Photo by Andrea De Santis on Unsplash
Large-scale general AI implementations serve as great building blocks for solving certain B2B problems, and most organizations have already or are in the process of leveraging them. However, the desire for immediate RoI, creating fail-fast prototypes, and delivering decision-centric outcomes are driving the need for domain-specific AI initiatives.
Use cases and subject matter expertise help, but data scientists and analysts need to adapt the AI implementation cycle to resolve problems that require more specificity and relevancy. The biggest hurdle anyone would encounter while building such AI models is finding quality, domain-specific data. Here are some best practices and techniques for domain-specific model adaptation that worked for us time and again.
Begin by mining your organization to discover as many relevant domain-specific data assets as you can. If it is a problem relating directly to your business and industry, you likely have untapped data assets that your implementation can leverage.
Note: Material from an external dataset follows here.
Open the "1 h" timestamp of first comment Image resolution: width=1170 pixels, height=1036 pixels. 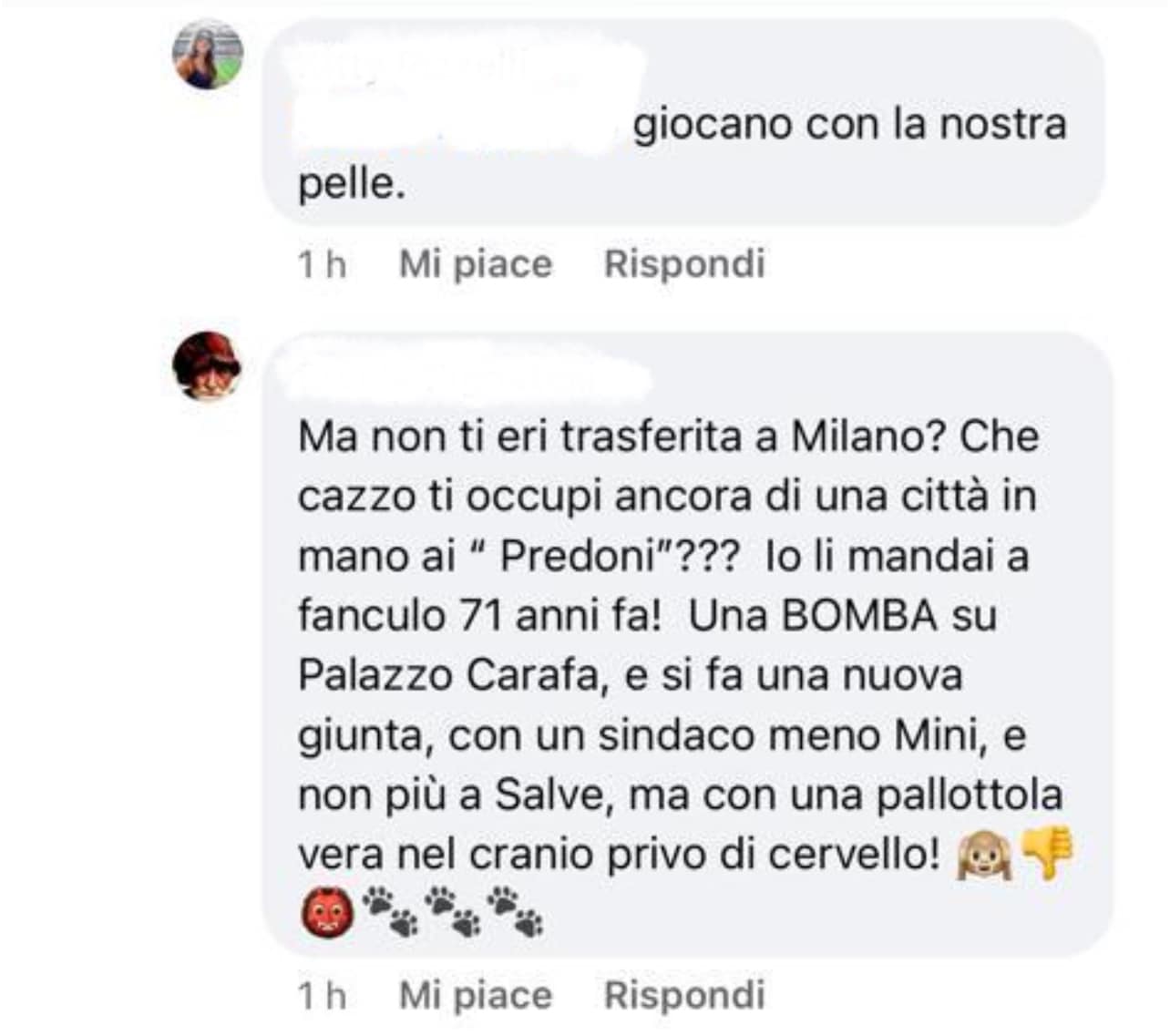[x=323, y=264]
In the unlikely event of finding yourself with insufficient data assets, all hope is not lost. There are multiple strategies and methodologies to help create or enhance specific datasets, including active learning, transfer learning, self-training to improve pre-training, and data augmentation. Some are detailed below.
Active learning is a type of semi-supervised learning with a Query Strategy for selecting specific instances that it wants to learn from. Using domain experts with a human-in-the-loop mechanism for labeling such selected instances helps refine the process towards meaningful outcomes in a much faster timeline. In addition, active learning requires smaller amounts of labeled data, thus lowering manual annotation costs while still achieving higher levels of accuracy.
Here are some tips to help achieve active learning with limited data:
- First, split your dataset into seed and unlabeled data.
- Label the seed and use it to train the learner model.
- Based on the query function, select from unannotated data the instance(s) for human annotation (the most critical step). The query strategy could be based on uncertainty sampling (e.g., least confidence, margin sampling, or entropy), query-by-committee (e.g., vote entropy, average Kullback-Leibler divergence), etc.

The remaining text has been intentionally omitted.